The branch came down again, like Aaron’s rod. The water broke its impetus, but it was just about enough; it sent her reeling, almost senseless, into the beautiful rippling lake, and the moon was like a golden eye. Choking, sinking, she implored, “Let me live.” But the water drowned her, drowned out her words, and the hands held her face under.

“I’ll take over,” a voice said, from somewhere very far away, and it was Ben Blough’s voice, quiet and deadly. “I’ll finish her off.”

“No, me,” the hysterical voice cried. “Let me do it, I want her to suffer, I
insist
on doing it … get away you fool, I want to — ”

How could it be
, Margo thought, floundering, knowing she was half dead, knowing it was the end, and tired unto death. Yet … how could it be that she heard Doug’s voice?
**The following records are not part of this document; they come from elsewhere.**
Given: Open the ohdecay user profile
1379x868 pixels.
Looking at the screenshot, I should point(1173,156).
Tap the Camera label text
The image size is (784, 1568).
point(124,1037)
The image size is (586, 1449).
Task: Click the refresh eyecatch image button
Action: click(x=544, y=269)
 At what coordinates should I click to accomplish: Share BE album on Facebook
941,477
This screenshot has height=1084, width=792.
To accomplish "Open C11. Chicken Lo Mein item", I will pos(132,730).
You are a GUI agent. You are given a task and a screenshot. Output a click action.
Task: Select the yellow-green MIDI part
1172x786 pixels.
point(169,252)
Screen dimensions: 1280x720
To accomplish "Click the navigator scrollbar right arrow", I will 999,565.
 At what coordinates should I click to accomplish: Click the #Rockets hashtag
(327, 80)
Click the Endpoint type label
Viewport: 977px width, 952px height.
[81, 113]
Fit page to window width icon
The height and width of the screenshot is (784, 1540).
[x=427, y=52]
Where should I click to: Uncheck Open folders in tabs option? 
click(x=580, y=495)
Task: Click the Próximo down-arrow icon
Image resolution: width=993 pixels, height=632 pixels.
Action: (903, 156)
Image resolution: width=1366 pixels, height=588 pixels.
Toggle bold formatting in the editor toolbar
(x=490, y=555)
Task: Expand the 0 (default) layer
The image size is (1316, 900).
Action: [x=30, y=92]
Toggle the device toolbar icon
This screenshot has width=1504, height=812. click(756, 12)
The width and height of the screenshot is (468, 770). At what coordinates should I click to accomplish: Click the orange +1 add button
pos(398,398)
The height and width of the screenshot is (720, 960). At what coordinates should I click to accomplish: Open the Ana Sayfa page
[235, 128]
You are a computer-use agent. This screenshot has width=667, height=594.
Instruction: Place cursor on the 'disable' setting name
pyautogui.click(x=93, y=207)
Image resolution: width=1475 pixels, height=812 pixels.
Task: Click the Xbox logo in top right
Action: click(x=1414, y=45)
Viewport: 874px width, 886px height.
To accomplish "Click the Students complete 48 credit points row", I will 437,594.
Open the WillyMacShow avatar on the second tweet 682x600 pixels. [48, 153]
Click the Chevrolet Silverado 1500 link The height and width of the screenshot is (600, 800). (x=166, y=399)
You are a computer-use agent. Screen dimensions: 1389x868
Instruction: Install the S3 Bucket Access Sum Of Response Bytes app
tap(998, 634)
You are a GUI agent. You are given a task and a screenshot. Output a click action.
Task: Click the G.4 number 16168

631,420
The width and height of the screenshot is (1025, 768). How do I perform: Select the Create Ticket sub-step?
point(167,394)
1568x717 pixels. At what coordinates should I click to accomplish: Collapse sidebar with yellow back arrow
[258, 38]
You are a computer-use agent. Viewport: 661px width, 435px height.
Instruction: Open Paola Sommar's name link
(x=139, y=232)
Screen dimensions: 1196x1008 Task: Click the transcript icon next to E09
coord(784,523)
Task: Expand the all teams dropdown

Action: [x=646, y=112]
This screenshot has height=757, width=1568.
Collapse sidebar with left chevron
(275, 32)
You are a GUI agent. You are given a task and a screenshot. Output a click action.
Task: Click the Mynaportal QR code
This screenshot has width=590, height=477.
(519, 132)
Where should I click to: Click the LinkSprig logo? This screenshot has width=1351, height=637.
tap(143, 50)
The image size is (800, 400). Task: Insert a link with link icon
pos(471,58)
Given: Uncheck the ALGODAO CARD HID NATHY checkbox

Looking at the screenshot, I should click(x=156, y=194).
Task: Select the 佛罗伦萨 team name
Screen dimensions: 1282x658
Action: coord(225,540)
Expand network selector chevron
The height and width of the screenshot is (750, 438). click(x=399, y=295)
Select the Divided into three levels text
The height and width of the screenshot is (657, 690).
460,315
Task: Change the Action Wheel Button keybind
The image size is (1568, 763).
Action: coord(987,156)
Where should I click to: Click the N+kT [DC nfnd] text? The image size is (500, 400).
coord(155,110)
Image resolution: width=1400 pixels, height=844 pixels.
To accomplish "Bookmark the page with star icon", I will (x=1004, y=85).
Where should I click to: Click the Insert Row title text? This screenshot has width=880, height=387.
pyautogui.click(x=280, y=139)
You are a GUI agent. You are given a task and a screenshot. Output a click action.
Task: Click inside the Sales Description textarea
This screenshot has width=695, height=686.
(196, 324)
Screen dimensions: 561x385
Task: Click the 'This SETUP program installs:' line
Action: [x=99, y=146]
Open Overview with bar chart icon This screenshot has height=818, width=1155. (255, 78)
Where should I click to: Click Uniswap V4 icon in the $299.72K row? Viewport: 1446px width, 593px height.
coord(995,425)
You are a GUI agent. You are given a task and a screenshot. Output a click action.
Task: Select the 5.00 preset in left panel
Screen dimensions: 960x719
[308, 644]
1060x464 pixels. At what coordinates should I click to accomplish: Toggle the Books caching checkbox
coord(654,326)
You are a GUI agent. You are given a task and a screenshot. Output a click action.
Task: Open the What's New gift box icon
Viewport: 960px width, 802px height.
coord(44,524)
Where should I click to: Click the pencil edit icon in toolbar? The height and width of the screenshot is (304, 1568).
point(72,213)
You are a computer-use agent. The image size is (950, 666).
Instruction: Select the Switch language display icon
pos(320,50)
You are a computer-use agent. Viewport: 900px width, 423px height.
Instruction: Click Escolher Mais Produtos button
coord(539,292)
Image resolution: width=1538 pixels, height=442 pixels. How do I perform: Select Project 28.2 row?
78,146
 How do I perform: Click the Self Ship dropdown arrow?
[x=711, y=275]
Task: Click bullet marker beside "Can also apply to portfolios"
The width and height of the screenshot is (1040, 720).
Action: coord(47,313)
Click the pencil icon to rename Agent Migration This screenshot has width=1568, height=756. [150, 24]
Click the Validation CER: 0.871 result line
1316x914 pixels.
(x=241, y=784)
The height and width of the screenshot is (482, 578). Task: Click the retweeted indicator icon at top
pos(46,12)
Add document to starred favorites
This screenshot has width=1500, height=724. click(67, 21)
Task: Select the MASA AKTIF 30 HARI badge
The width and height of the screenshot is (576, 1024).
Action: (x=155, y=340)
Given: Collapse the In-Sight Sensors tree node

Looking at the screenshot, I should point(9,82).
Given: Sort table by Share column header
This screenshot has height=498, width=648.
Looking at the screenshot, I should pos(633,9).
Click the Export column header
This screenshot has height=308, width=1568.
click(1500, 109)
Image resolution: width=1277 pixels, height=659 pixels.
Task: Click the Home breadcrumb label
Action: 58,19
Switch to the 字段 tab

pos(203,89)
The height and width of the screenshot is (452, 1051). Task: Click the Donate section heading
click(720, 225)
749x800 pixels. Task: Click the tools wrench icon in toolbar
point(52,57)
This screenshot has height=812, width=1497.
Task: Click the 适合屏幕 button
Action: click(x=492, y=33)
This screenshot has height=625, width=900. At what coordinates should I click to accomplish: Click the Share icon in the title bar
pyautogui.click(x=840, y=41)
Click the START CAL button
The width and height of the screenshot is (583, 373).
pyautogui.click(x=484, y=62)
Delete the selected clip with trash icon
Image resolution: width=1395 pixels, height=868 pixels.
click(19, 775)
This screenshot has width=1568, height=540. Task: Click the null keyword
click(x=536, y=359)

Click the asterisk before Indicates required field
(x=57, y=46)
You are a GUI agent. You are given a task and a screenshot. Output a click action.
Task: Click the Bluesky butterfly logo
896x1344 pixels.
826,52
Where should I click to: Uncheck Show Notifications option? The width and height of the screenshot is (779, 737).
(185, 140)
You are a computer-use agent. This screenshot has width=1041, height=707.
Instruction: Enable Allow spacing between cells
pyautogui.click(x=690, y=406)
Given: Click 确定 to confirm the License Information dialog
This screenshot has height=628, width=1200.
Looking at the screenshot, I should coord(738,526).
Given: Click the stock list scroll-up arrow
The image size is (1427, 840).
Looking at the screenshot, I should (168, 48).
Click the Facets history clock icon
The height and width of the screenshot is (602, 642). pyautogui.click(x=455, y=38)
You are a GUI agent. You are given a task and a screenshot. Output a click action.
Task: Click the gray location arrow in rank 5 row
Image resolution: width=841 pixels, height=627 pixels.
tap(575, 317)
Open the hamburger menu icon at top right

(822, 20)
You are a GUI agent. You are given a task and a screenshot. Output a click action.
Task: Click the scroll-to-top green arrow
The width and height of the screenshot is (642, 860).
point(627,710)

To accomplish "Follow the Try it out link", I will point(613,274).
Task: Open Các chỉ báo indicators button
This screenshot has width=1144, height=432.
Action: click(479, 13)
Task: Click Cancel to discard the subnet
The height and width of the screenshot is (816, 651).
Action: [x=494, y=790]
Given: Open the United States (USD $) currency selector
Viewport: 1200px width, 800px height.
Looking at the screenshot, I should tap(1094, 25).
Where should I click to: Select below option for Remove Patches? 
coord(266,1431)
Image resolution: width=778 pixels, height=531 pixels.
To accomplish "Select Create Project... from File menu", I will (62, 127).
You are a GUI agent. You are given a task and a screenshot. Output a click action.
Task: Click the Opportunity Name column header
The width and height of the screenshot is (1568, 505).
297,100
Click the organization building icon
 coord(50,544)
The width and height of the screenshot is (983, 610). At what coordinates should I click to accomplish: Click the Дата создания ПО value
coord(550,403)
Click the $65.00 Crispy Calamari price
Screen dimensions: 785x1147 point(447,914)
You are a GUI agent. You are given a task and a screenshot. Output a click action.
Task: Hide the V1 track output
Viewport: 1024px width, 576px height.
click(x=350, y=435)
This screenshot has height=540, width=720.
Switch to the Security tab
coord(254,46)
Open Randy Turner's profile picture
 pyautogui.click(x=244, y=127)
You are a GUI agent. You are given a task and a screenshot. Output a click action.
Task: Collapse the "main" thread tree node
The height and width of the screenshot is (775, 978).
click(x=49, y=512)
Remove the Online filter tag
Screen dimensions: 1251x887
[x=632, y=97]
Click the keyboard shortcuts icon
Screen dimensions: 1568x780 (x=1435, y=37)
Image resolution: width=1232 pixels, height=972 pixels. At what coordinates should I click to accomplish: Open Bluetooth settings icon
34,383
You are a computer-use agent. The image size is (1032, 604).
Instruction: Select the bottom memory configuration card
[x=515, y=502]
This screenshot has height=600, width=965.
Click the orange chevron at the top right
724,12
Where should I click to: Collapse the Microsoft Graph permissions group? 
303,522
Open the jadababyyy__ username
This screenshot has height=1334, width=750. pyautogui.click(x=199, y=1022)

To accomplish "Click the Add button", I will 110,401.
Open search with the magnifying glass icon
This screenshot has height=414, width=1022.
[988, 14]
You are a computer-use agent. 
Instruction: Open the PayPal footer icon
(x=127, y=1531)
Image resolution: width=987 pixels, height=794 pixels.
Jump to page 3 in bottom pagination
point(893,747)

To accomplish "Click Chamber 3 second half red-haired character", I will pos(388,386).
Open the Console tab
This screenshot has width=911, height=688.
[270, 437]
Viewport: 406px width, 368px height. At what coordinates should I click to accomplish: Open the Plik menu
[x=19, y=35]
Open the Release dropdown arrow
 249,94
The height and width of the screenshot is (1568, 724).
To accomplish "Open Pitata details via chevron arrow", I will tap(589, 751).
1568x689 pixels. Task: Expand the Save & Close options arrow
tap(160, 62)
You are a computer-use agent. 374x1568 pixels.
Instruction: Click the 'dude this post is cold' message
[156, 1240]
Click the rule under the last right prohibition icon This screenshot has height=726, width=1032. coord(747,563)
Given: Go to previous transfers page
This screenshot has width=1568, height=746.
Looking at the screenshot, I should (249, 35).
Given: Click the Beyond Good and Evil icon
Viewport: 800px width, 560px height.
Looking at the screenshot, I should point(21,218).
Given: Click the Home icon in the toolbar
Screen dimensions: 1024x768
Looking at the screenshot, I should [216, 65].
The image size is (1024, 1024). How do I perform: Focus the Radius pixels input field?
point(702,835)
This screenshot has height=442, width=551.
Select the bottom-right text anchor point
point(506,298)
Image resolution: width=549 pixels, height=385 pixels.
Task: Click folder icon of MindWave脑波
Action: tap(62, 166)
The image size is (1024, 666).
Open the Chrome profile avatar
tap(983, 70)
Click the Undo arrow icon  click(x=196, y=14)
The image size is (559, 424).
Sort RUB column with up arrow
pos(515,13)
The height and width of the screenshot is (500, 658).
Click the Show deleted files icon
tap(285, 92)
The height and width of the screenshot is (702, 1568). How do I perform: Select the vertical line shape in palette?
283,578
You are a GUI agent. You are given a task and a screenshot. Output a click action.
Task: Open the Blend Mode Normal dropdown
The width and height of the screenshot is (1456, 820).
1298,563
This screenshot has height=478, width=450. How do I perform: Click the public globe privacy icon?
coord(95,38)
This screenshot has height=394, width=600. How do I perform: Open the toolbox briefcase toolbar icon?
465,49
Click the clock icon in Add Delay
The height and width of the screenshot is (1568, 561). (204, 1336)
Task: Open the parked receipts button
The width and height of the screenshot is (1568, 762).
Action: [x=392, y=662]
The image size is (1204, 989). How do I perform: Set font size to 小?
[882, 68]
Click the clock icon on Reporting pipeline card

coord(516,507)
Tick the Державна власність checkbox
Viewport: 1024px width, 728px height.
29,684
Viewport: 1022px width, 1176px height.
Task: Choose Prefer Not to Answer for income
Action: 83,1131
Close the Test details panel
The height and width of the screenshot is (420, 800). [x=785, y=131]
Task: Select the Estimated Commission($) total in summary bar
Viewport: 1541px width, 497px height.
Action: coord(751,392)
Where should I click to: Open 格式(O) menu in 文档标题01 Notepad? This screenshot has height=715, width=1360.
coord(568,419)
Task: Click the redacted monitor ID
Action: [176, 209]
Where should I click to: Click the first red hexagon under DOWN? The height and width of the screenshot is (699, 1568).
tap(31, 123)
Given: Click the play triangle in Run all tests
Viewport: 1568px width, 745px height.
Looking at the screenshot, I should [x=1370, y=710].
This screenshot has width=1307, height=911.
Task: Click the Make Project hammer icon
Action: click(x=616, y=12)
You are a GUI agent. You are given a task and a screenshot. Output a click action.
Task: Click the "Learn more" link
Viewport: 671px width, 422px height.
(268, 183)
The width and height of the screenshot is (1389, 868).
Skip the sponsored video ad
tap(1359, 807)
And then other voices, muttered oaths, someone running, crashing through trees, cursing, shouting …

Bedlam …

Bedlam … crawling like some prehistoric monster, sea-creature, she heard the shouts and the cries, the quiet night no longer quiet … horror, unimaginable horror …

And then the sound of bone against bone, a sickening thing, and another curse and then once more the thud of a blow …

And the eerie, long-drawn sigh of a man in agony …

“Out like a light,” Douglas said, from somewhere far away, and there was nothing else, just blackness.
Dead, I’m dead,
Margo thought, and then thought nothing more.

• • •

She opened her eyes, on dry land, to the blinding light of the moon. Retching, she heard Pompey’s voice. “Get that damned water out of her. Get it out, get it out …”

A scream sounded through the night. A terrible, despairing scream.

“Let it go, let it go,” Doug said harshly. “We don’t have time for it. Pompey, help me. she looks so white, Pomp.”

“No,” Margo said, belching water. “No, Doug. I just have to get some lake water out of myself. I’m all right.”

“She’s alive,” Doug said, and she heard him sobbing, like a woman. A man crying?

“Don’t touch me,” she pleaded. “Don’t touch me, for the Lord’s sweet sake. I’m going to vomit …”

She screamed it.

“Stay away! Let me alone, stay away … let me get it out, once and forever … don’t touch me!”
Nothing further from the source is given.